**Problem requirements:** The data should be written out in full, exactly as it stands, and the pictures dropped.

[Saved entries]
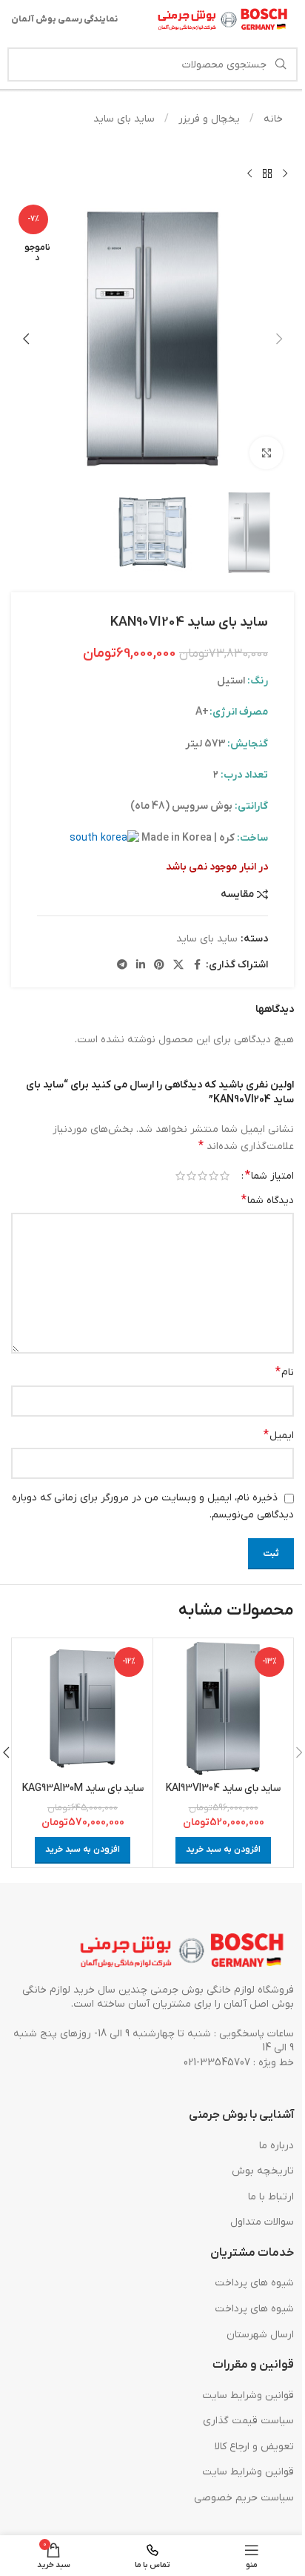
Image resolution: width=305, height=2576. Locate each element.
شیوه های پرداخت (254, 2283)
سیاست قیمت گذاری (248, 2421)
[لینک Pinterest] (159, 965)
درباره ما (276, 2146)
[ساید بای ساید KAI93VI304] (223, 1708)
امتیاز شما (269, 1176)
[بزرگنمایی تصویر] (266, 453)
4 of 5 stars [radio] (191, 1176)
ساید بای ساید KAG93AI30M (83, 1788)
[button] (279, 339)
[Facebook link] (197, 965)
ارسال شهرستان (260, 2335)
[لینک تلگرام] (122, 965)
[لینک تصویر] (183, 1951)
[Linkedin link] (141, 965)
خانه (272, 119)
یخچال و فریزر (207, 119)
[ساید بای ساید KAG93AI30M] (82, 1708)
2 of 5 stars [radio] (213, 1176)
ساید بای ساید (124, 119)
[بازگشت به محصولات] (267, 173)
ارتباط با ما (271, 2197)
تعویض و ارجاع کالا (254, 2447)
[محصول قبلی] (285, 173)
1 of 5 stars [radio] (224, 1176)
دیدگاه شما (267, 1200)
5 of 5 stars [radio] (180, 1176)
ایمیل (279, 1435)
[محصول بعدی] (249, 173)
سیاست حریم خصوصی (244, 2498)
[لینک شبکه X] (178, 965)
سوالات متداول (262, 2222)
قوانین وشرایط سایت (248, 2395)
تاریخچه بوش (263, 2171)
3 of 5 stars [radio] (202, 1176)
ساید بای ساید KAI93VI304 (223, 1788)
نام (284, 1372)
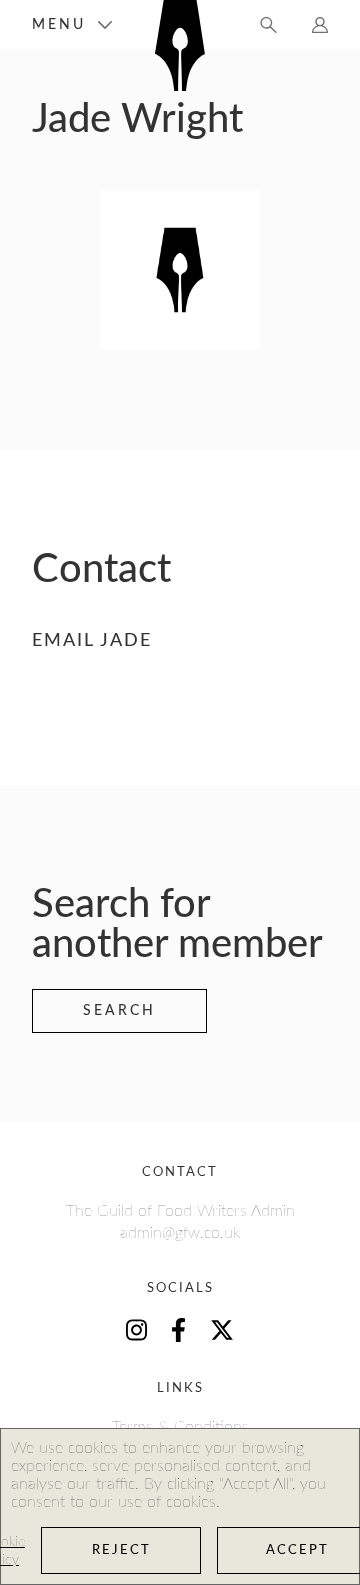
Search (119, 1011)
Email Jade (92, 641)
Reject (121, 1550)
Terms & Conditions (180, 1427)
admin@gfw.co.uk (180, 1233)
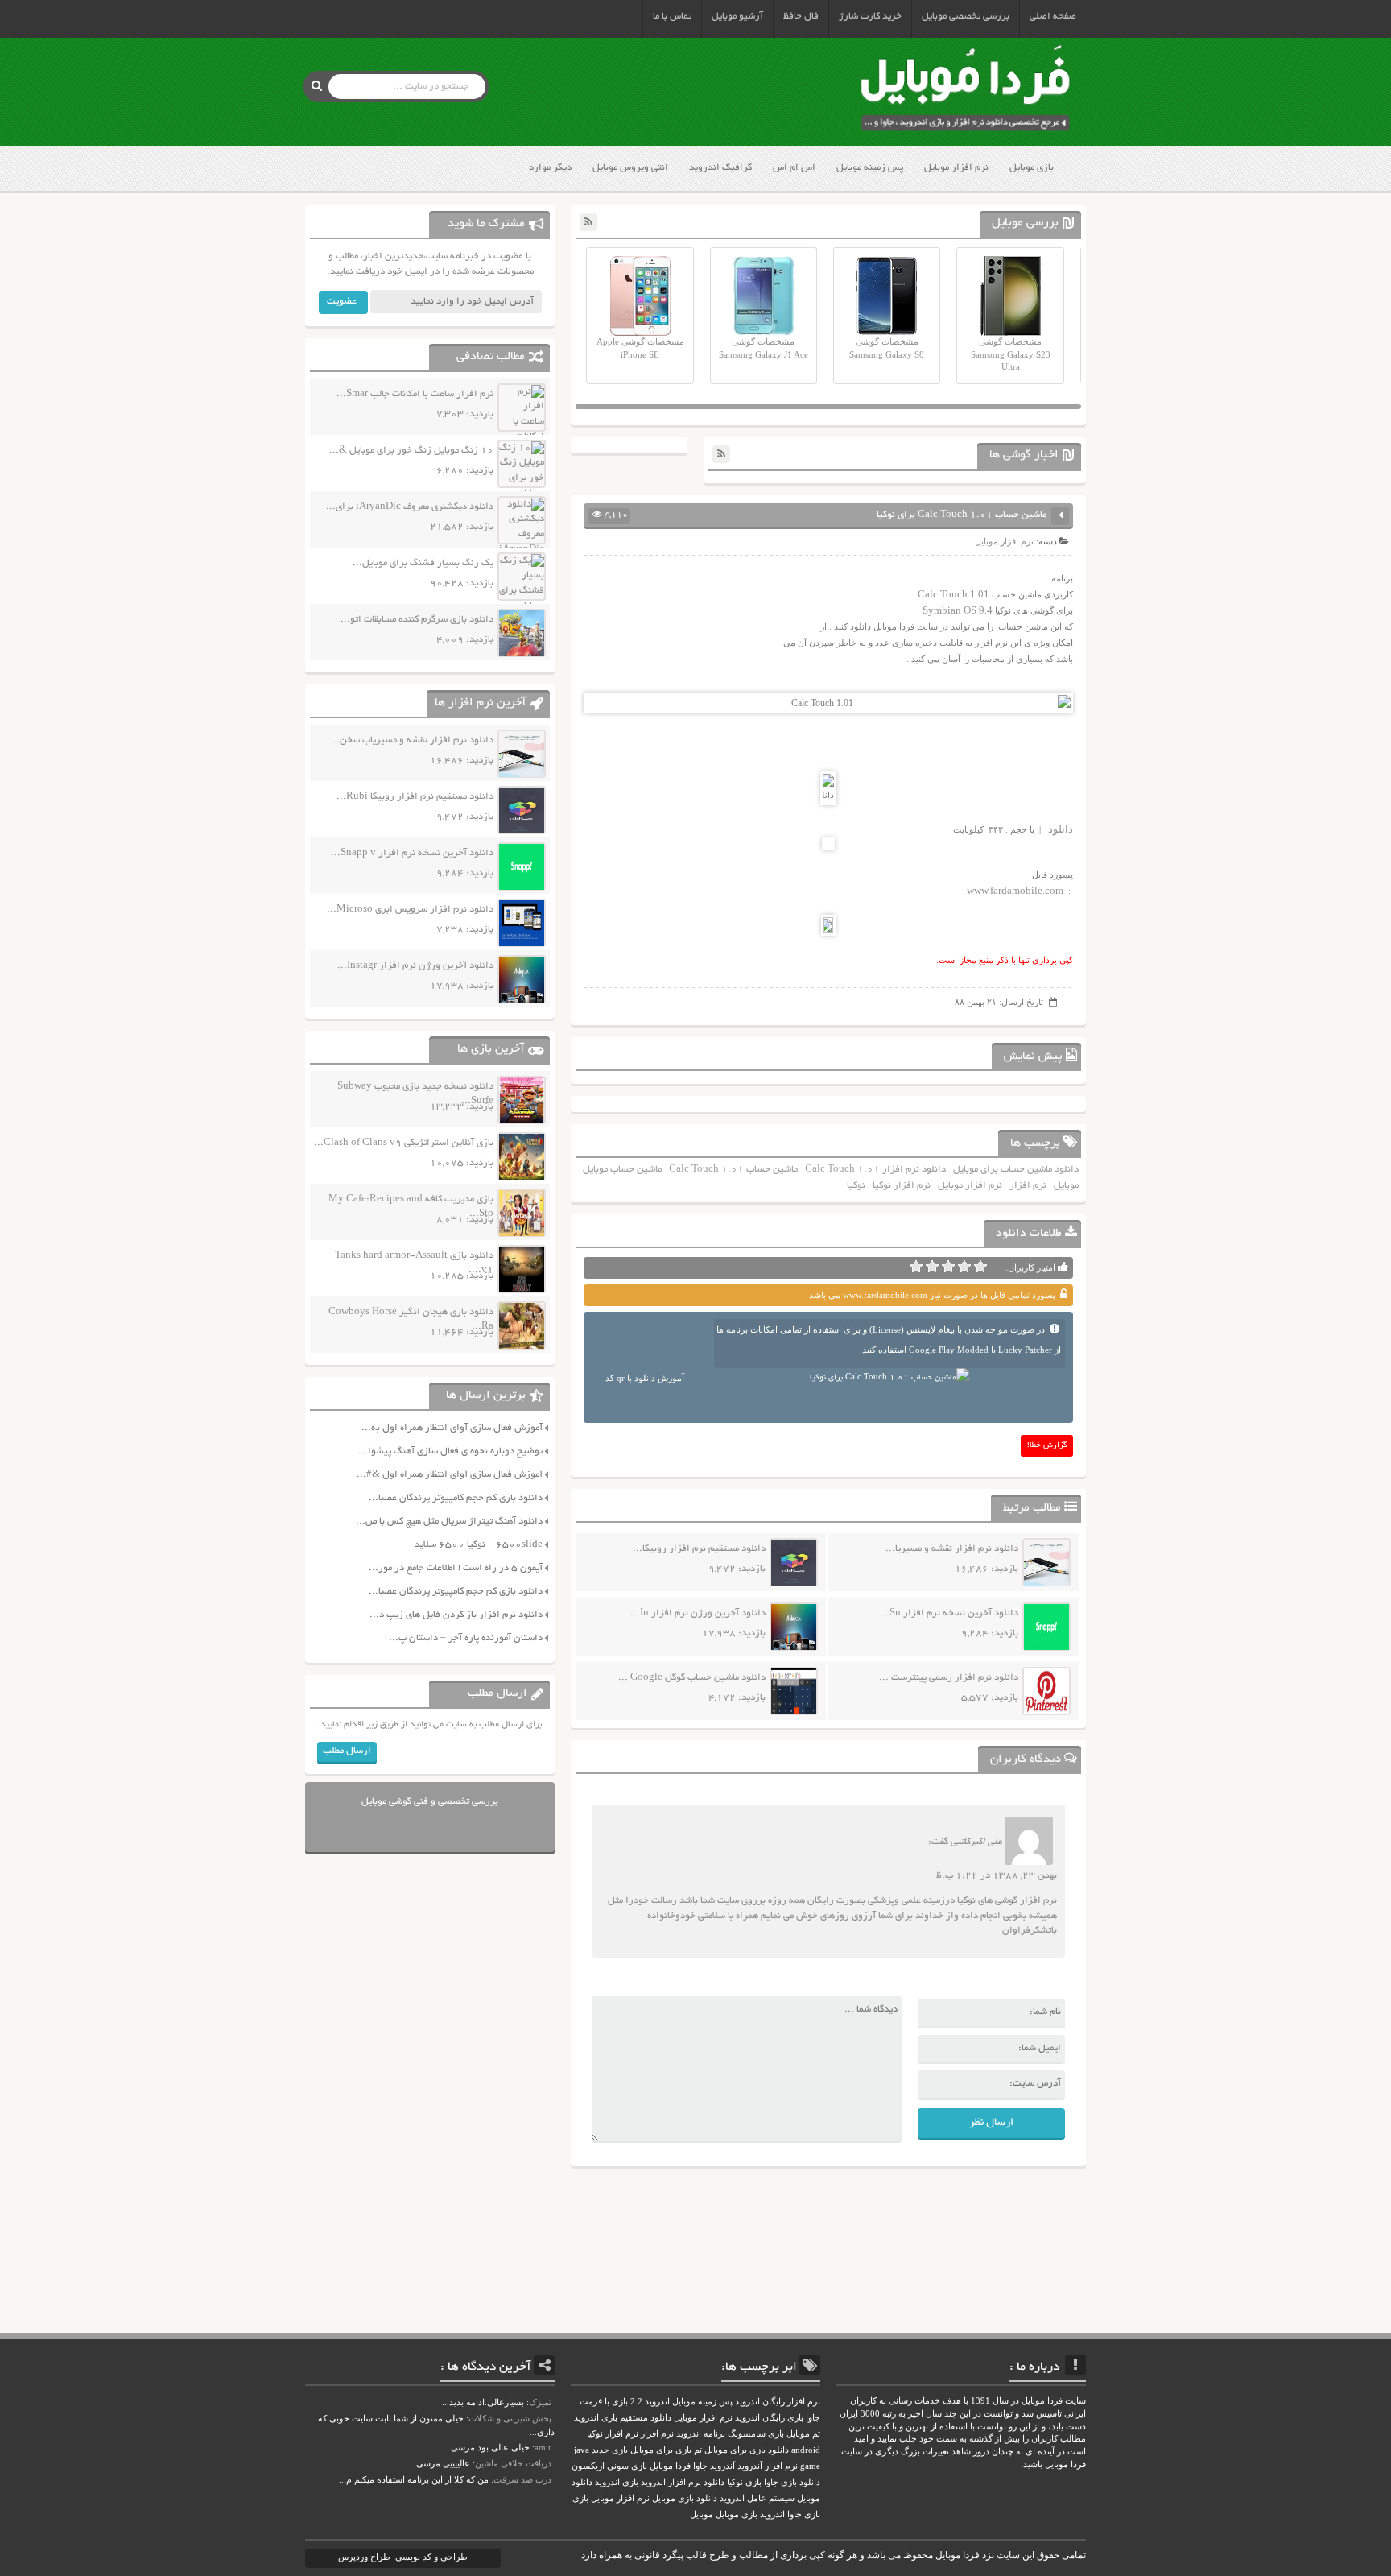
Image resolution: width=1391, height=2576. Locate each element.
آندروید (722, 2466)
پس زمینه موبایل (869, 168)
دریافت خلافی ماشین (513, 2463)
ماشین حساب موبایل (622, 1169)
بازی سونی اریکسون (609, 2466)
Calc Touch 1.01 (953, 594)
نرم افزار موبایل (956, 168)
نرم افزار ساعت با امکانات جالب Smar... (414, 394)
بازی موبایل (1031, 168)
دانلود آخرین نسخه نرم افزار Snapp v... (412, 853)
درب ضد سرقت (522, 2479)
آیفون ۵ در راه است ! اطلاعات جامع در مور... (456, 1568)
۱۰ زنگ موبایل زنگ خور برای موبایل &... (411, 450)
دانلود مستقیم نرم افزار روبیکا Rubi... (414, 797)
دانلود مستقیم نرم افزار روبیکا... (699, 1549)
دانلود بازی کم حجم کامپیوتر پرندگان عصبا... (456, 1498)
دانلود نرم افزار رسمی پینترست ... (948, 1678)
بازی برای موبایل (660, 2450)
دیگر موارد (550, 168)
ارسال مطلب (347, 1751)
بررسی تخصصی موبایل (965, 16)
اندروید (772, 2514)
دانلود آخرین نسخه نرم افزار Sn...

**Exercise answer:**
Image resolution: width=305, height=2576. Locate each element.
شیوه های پرداخت (254, 2283)
سیاست قیمت گذاری (248, 2421)
[لینک Pinterest] (159, 965)
درباره ما (276, 2146)
[ساید بای ساید KAI93VI304] (223, 1708)
امتیاز شما (269, 1176)
[بزرگنمایی تصویر] (266, 453)
4 of 5 stars [radio] (191, 1176)
ساید بای ساید KAG93AI30M (83, 1788)
[button] (279, 339)
[Facebook link] (197, 965)
ارسال شهرستان (260, 2335)
[لینک تلگرام] (122, 965)
[لینک تصویر] (183, 1951)
[Linkedin link] (141, 965)
خانه (272, 119)
یخچال و فریزر (207, 119)
[ساید بای ساید KAG93AI30M] (82, 1708)
2 of 5 stars [radio] (213, 1176)
ساید بای ساید (124, 119)
[بازگشت به محصولات] (267, 173)
ارتباط با ما (271, 2197)
تعویض و ارجاع کالا (254, 2447)
[محصول قبلی] (285, 173)
1 of 5 stars [radio] (224, 1176)
دیدگاه شما (267, 1200)
5 of 5 stars [radio] (180, 1176)
ایمیل (279, 1435)
[محصول بعدی] (249, 173)
سیاست حریم خصوصی (244, 2498)
[لینک شبکه X] (178, 965)
سوالات متداول (262, 2222)
قوانین وشرایط سایت (248, 2395)
تاریخچه بوش (263, 2171)
3 of 5 stars [radio] (202, 1176)
ساید بای ساید KAI93VI304 (223, 1788)
نام (284, 1372)
Search (119, 1011)
Email Jade (92, 641)
Reject (121, 1550)
Terms & Conditions (180, 1427)
admin@gfw.co.uk (180, 1233)
Image resolution: width=1391, height=2576. Locate each element.
آندروید (722, 2466)
پس زمینه موبایل (869, 168)
دریافت خلافی ماشین (513, 2463)
ماشین حساب موبایل (622, 1169)
بازی سونی اریکسون (609, 2466)
Calc Touch 1.01 (953, 594)
نرم افزار موبایل (956, 168)
نرم افزار ساعت با امکانات جالب Smar... (414, 394)
بازی موبایل (1031, 168)
دانلود آخرین نسخه نرم افزار Snapp v... (412, 853)
درب ضد سرقت (522, 2479)
آیفون ۵ در راه است ! اطلاعات جامع در مور... (456, 1568)
۱۰ زنگ موبایل زنگ خور برای موبایل &... (411, 450)
دانلود مستقیم نرم افزار روبیکا Rubi... (414, 797)
دانلود مستقیم نرم افزار روبیکا... (699, 1549)
دانلود بازی کم حجم کامپیوتر پرندگان عصبا... (456, 1498)
دانلود نرم افزار رسمی پینترست ... (948, 1678)
بازی برای موبایل (660, 2450)
دیگر موارد (550, 168)
ارسال مطلب (347, 1751)
بررسی تخصصی موبایل (965, 16)
اندروید (772, 2514)
دانلود آخرین نسخه نرم افزار Sn...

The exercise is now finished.